By Ian Francis
Polls, political pundits, commentators and opinion writers are all continuing to predict the fate of the Thomas administration over the next ten months. The ten-month time frame is only an indicator that Thomas would have completed his five years of governing.
Ian Francis resides in Toronto and is a frequent contributor on Caribbean affairs. He is a former Assistant Secretary in the Ministry of Foreign Affairs, Grenada and can be reached at firstname.lastname@example.org
On the other hand, a careful assessment and analysis of the current political situation might provide different indicators in light of the decaying economic situation; inability to find a dream team to contest the forthcoming polls; the likely outcomes of the Hood no-confidence motion and of course the NDC Convention.
Whichever way it is looked at, defeat and good riddance seem to be on the horizon for the future of the Thomas administration over the next few months.
It was only a few days ago, I had the opportunity to exchange notes with a veteran Grenadian observer, who drove home the point that a “Thomas administration survival must be seen as defying all probabilities of logic”. This observation is very interesting and in sync with the thinking of most voters that the NDC obituary might very well be on the way. Time will tell.
Assuming that the political indicators are correct, there is a very high probability that the opposition New National Party led by Dr Mitchell could be elected to form the government. If this occurs, the new incoming government will be faced with many governing challenges and voters’ expectations. Therefore, Mitchell and his team will be required to demonstrate efficiency and good governance.

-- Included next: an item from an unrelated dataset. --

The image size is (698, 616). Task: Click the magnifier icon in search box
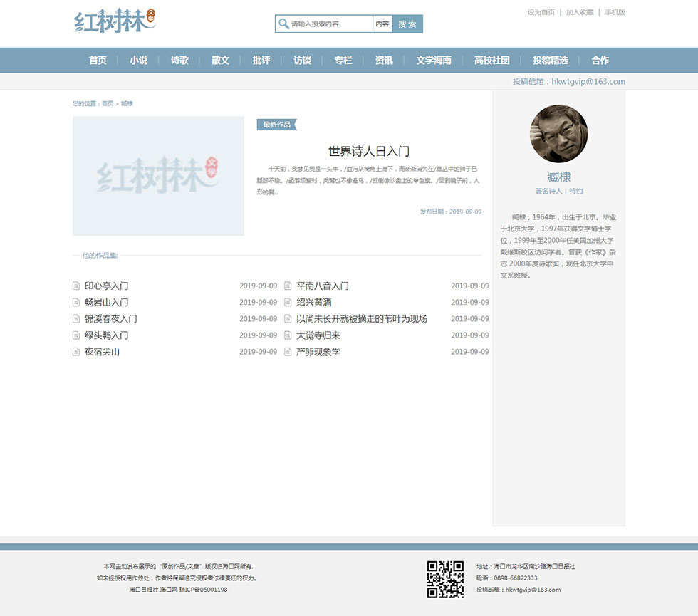pos(283,24)
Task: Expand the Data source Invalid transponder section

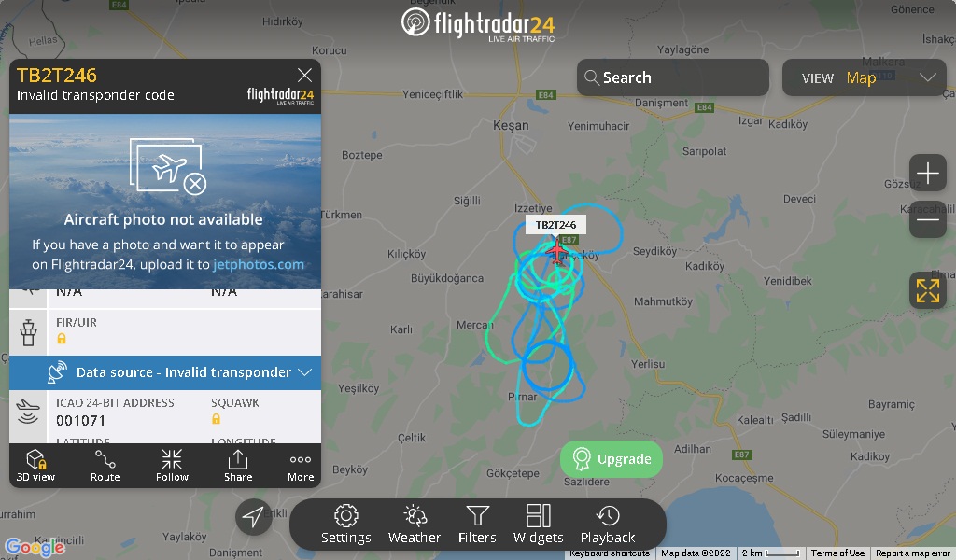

This means that the administration will have to address five important tasks. These are: 1) revival and restructuring of the Grenada economy to restore the quality of life to Grenadians; 2) revival of the agricultural industry utilizing new technology tools, importation of foreign agricultural workers for a limited time period and ensuring that the new agricultural strategy is intricately linked to the tourism industry; 3) a restructuring of the Ministry of Foreign Affairs that includes decreased staff, greater emphasis on bilateral diplomacy; restructuring of foreign diplomatic and consular missions abroad; improved training and knowledge enhancement on national development priorities and merging the Grenada industrial development corporation into foreign affairs; 4) development and implementation of an anti-corruption strategy; re-structuring of national security organs; and 5) development of a national youth corps.
While some of the above challenges will require immediate action, the incoming regime will also have to deal with debt servicing; renegotiations on foreign loans; restoring the quality of life to Grenadians; working with strategic partners to revive and rebuild the economy and a host of other interventions to ensure that things go well, and that suppliers, public servants, contractors and others are paid on time.

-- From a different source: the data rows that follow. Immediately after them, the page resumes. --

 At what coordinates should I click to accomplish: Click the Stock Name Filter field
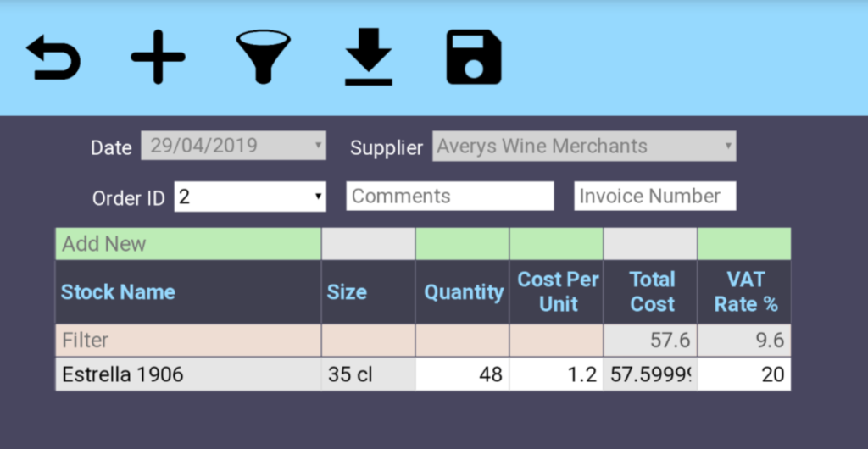(x=188, y=341)
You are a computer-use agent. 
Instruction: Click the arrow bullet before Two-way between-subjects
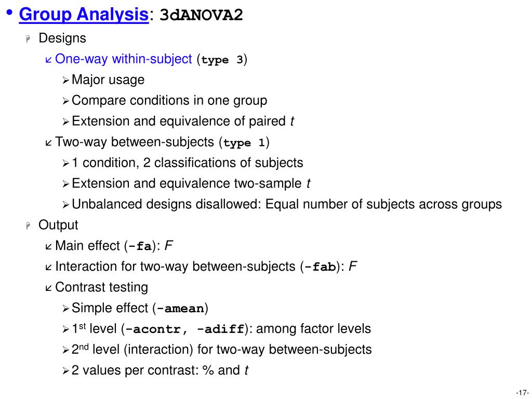click(x=48, y=142)
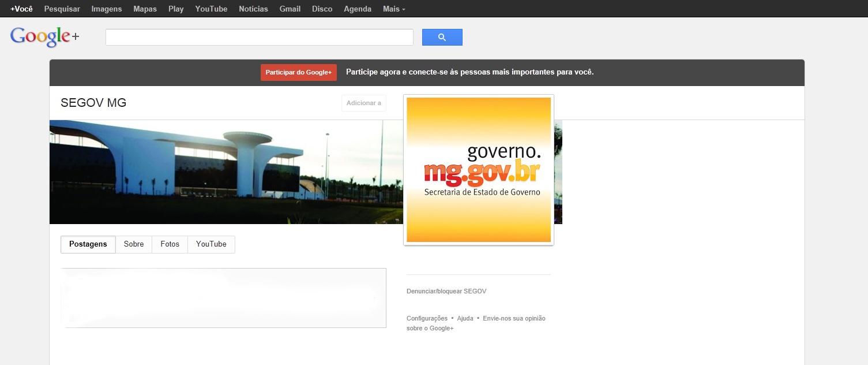Click the Ajuda link
This screenshot has width=868, height=365.
tap(465, 319)
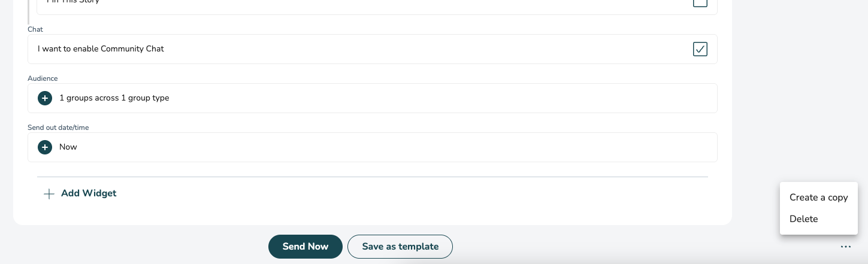
Task: Tick the Pin This Story checkbox
Action: coord(700,2)
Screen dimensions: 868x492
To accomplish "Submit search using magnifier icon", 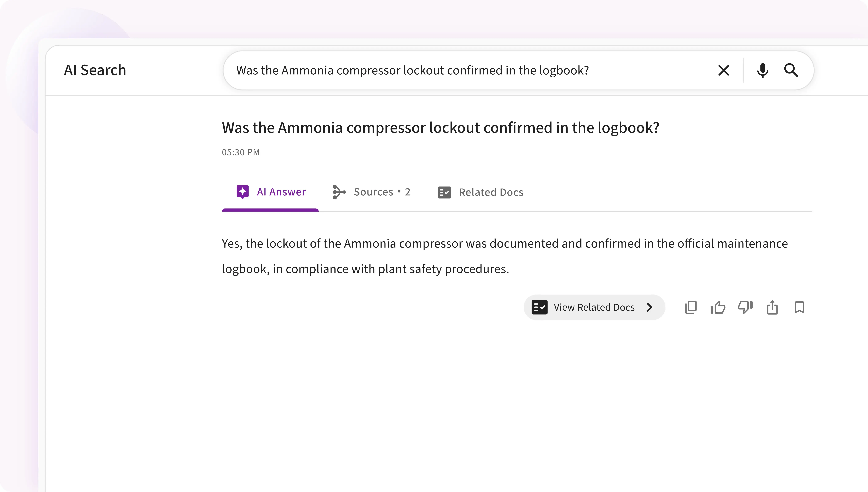I will click(791, 70).
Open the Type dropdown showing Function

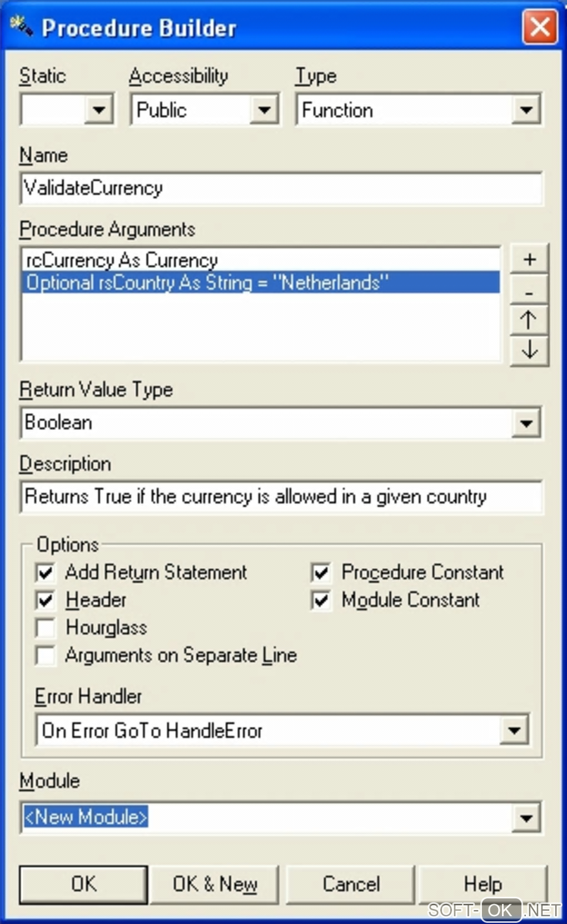[x=525, y=110]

A new regime cannot afford to ignore the call and desire for civic participation and engagement. There seems to be a deep interest by various constituents in Grenada for engagement the decision making process. This is why the new administration will have to examine carefully the introduction of local government. There will be concerns by administration representatives about the cost and implementation of local government.
However, the possibilities of technical assistance and planning can be accessed from the Federation of Canadian Municipalities (FCM), the American Mayoralty and Municipalities and British Local Government organizations will be prepared to assist Grenada if a request for assistance is made. In my view, these initiatives will only bear fruit if the administration has a good national development plan, diplomatic and consular missions are fully in tuned with government priorities and have the tools to work and achieve results.

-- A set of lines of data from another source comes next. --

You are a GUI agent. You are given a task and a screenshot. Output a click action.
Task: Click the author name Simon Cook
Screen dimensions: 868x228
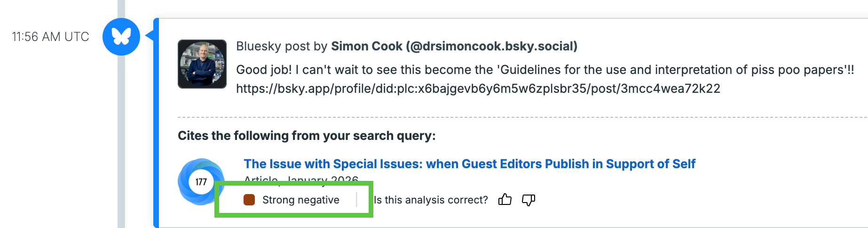367,46
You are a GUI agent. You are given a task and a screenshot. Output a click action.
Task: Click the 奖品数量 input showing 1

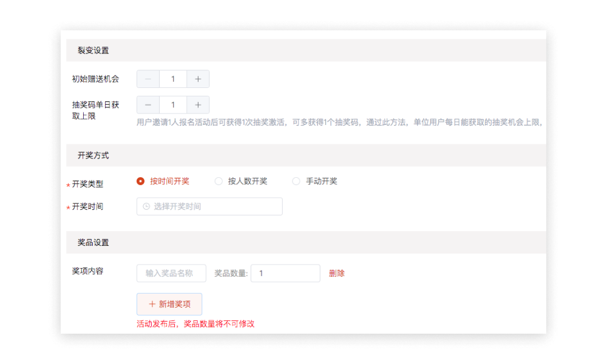tap(285, 273)
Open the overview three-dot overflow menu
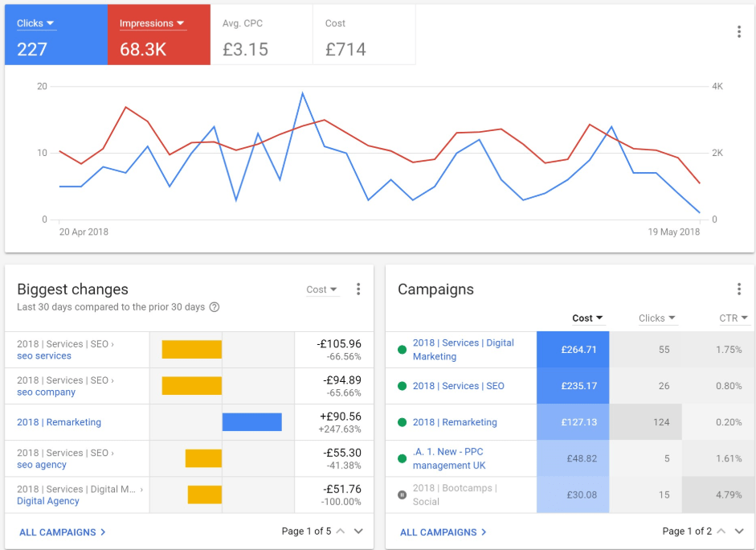 tap(739, 31)
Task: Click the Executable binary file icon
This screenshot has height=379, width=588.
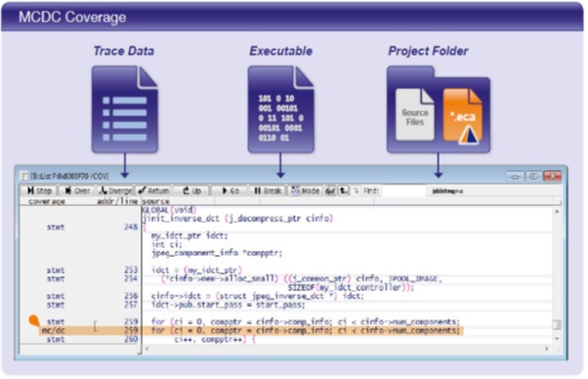Action: pyautogui.click(x=281, y=109)
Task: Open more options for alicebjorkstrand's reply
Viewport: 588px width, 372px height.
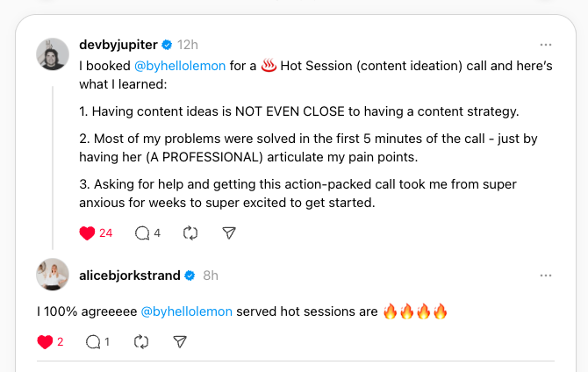Action: 546,275

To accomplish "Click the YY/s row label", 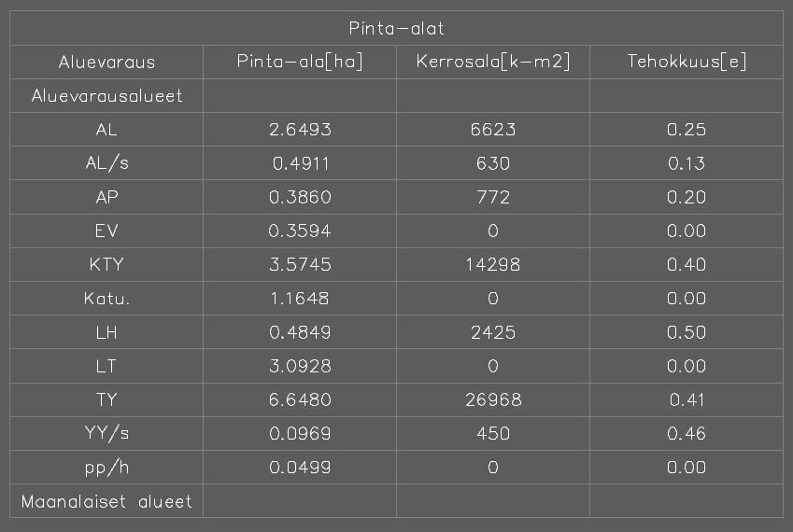I will [106, 433].
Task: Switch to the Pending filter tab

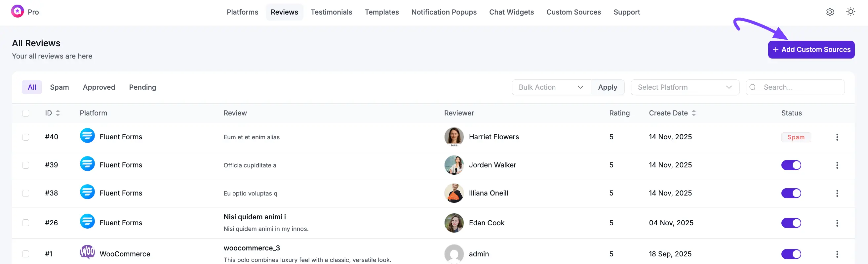Action: (143, 87)
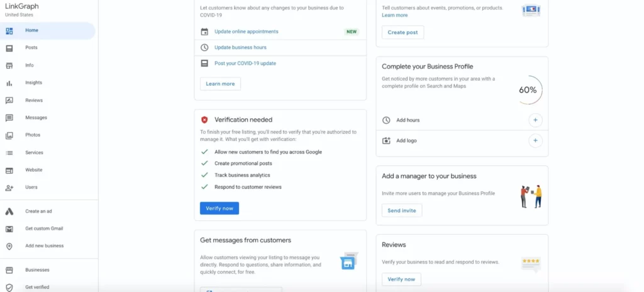
Task: Click the Users add-person icon
Action: (9, 188)
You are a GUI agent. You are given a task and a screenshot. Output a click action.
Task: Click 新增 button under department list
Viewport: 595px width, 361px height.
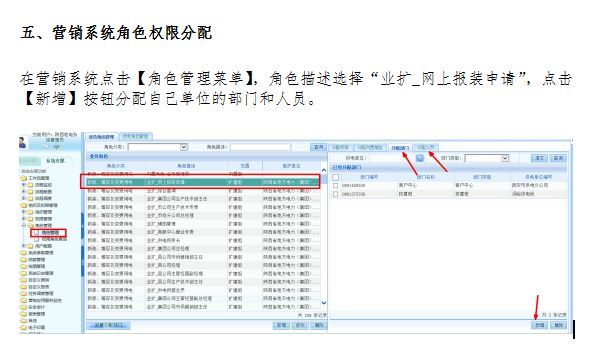[x=540, y=325]
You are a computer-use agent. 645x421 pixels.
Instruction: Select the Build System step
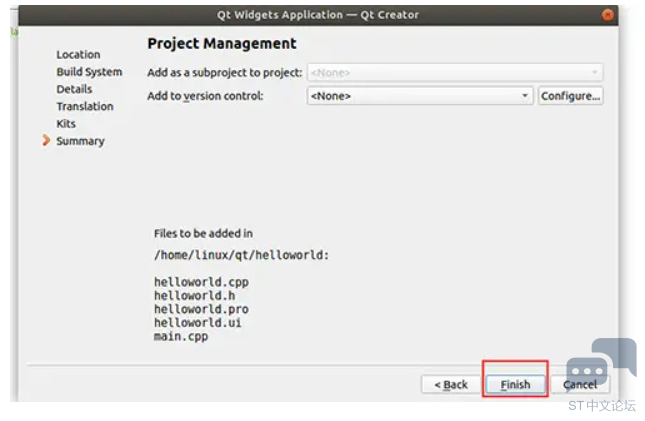pyautogui.click(x=89, y=72)
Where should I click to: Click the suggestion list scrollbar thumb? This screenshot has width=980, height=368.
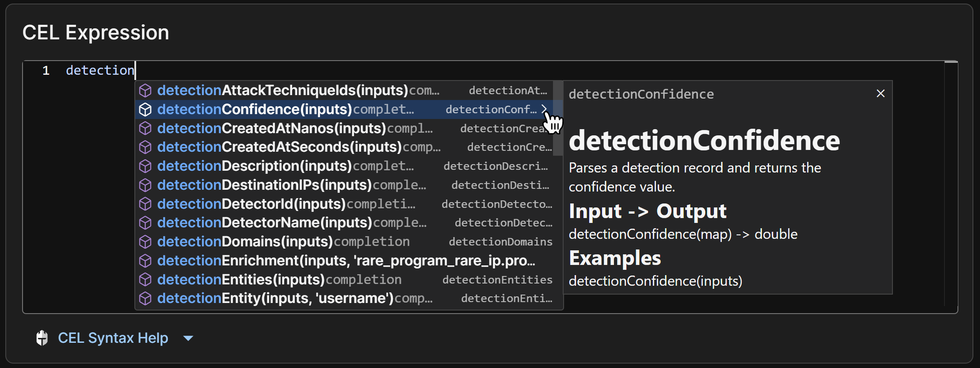pos(558,119)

Another valuable and realistic approach by the new regime is to utilize technical assistance from international agencies like UNESCO, UNDP, OAS and others. By accessing these resources, the administration will have to understand that technical experts will not all be Grenadians .Therefore, the need for competence and cultural adaptability will be of prime importance. A new incoming regime should not only rely on local and entrenched public servants to ensure the national development agenda moves forward.
The functions and operations of the Prime Minister’s Office must be at the forefront of national development issues. Competent, mature and reliable staffing must be a priority. The prime minister will need to have a strong cabinet secretary and tough chief of staff. In essence, there must be no signs of bureaucratic lethargy and incompetence as the suffering nation will continue to scream.
This article is not meant or should be seen as negative or as a lecture sermon. Every Grenadian at home and in the Diaspora is deeply committed to seeing good governance, transparency and innovation and sustainable success. However, the leadership of the new administration must be prepared to be firm, focused and ruthless. The administration must be prepared for mass criticism, which should not be ignored. It will have a responsibility to respond in a timely manner and at the same time to increase awareness and understanding about the challenges of governing.
Finally, the new administration must understand that those in the political wilderness will look for refuge and offer various approaches about national unity. However, the administration must resist gullibility and those seeking refuge will have to pay their dues. It is anticipated that many are awaiting, however, sensitivity to old party cadres and acceptance of political sweet talk must be avoided.
Good luck in your endeavour to govern the tri-state of Grenada.